Over/Under for today is 7
Raz Over/Under is 8
I got 12 today. And the coinkydink was not so obvious to me but still a good one.
Since we started this ritual of comparing scores on celebrity birthdays, I've been trying to understand what defines the patterns in the ones I recognized.
That I get my own over/under is attributable to the fact that I've always, for whatever reason, retained a lot of trivia. I don't know why. Probably attributable to the fact that we moved a lot when I was a kid, so I was frequently an outsider and spent a lot of time alone reading. And I spent a lot of time reading the World Book Encyclopedia. I also draw a lot of the lyrics I write from news articles, so that cements a lot of things in my head.

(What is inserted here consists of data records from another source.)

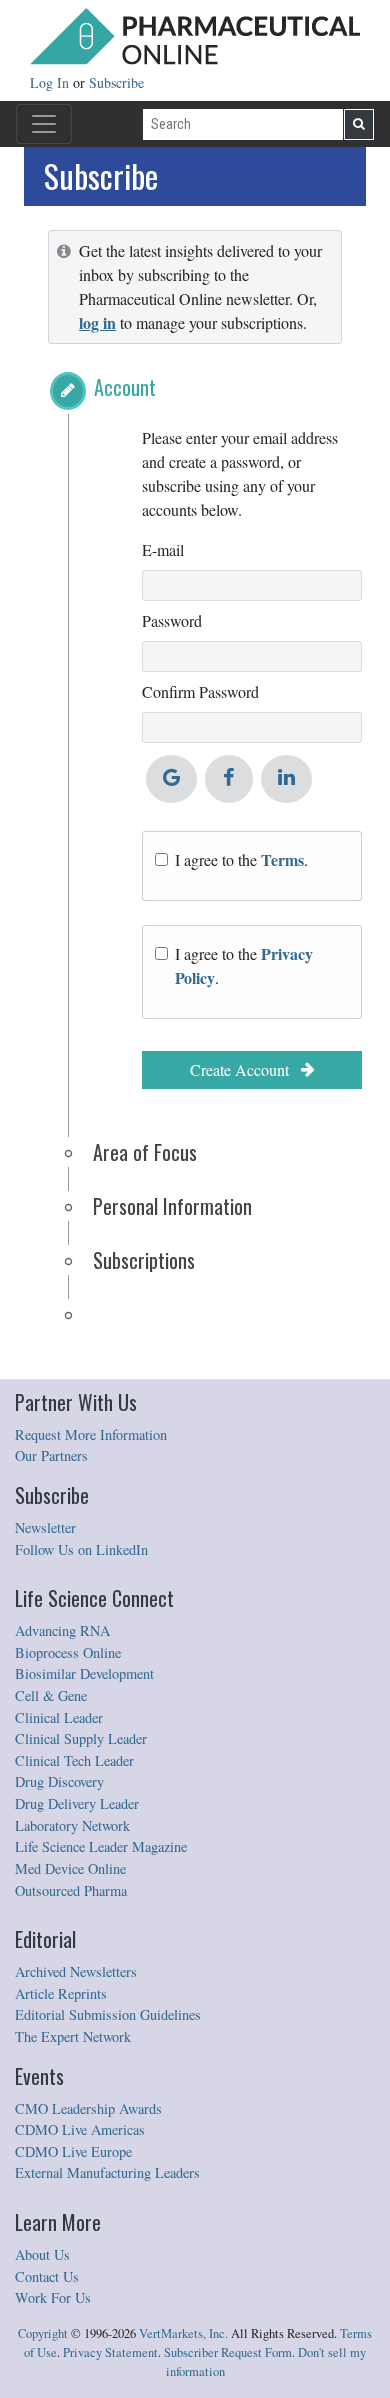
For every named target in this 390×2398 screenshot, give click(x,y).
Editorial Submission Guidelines (108, 2014)
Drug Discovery (59, 1781)
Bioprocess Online (68, 1652)
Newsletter (45, 1527)
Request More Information (91, 1434)
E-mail (163, 549)
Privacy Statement (110, 2352)
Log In (51, 82)
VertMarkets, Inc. (183, 2333)
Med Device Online (70, 1868)
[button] (68, 391)
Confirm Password (200, 691)
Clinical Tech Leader (74, 1760)
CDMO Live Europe (73, 2151)
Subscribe (116, 82)
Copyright (43, 2333)
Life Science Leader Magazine (101, 1846)
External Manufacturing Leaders (107, 2172)
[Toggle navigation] (44, 124)
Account (125, 387)
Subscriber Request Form (228, 2352)
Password (172, 620)
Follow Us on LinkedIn (81, 1549)
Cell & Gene (51, 1695)
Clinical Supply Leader (81, 1738)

There's also an age and time period cutoff in there somewhere. Clearly LTG is more familiar with younger celebrities, and I'm strongest in the 80s and 90s, when I was a teenager and young adult. Part of that has to do with when I started raising kids, and the fact that when my kids got to a certain age I had less free time, and writing and playing music took priority over movies and TV.
Then there are particular interests, like musicians, where I do well. Particular TV shows, like NCIS. One of my longest-time best friends and musical collaborators is a film editor and cinema freak, so we've spent a lot of time analyzing films. For years we competed at predicting Academy Award winners.

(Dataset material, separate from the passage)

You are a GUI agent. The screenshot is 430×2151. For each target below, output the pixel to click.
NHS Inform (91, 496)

But there are still a lot of pretty obvious names and intersections I miss, and others that I know but can't explain why. I have no idea why Anna Quindlan's name and face stick in my head. I was a journalism minor in college, so maybe I ran across her work then. No idea. Robert Knepper sticks in my head, but I was just guessing when I looked to see if he'd ever been on NCIS.
For whatever reason, metainformation has always been an interest of mine, since long before the term was widely known. It has something to do with music, I think. It was a problem for me academically, particularly in math, when I was a kid. I always thought I was bad at math, until an algebra teacher in high school showed me how quadratic equations could be used to approximate fuel/air curves for hod rods or ballistics. Suddenly math made sense, but it was because I had to understand "why" math worked, and not just how. I had the same problem with piano lessons. I needed to be taught music theory first, and most of my piano teachers didn't really understand theory. They just read music from paper.
Patterns. Everything has patterns, and I always have to know the patterns.